Element lookup lines

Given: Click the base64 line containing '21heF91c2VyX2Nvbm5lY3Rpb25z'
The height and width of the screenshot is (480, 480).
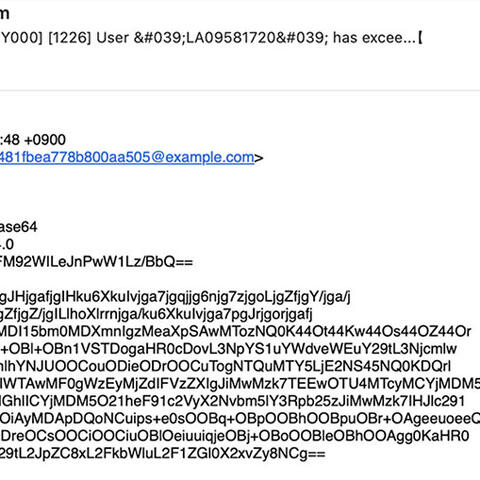Looking at the screenshot, I should (x=232, y=401).
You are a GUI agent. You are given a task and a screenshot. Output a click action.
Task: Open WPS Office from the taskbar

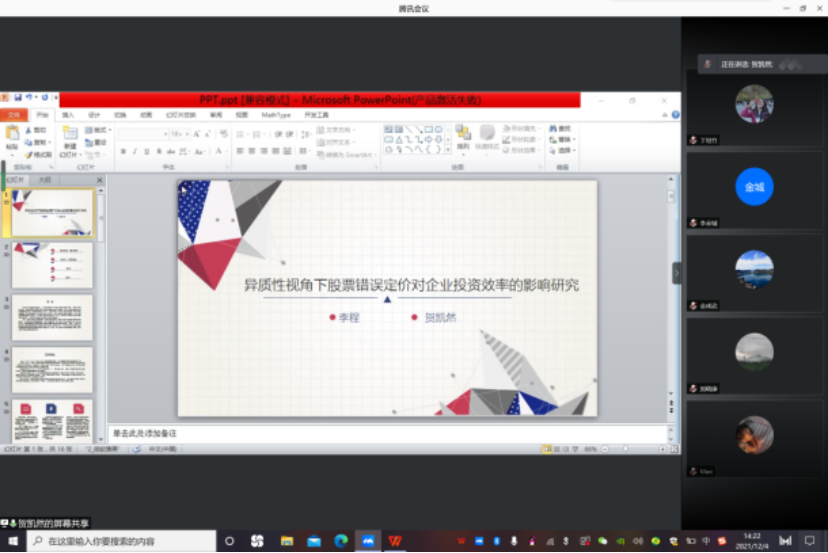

## [STATED PROBLEM]
Repeat the lines above word for word, from the first one up to and including the line with "Looking at the". Leave the pictures out.

## [REPLY TO THE TASK]
Given: Click the base64 line containing '21heF91c2VyX2Nvbm5lY3Rpb25z'
The height and width of the screenshot is (480, 480).
Looking at the screenshot, I should (x=232, y=401).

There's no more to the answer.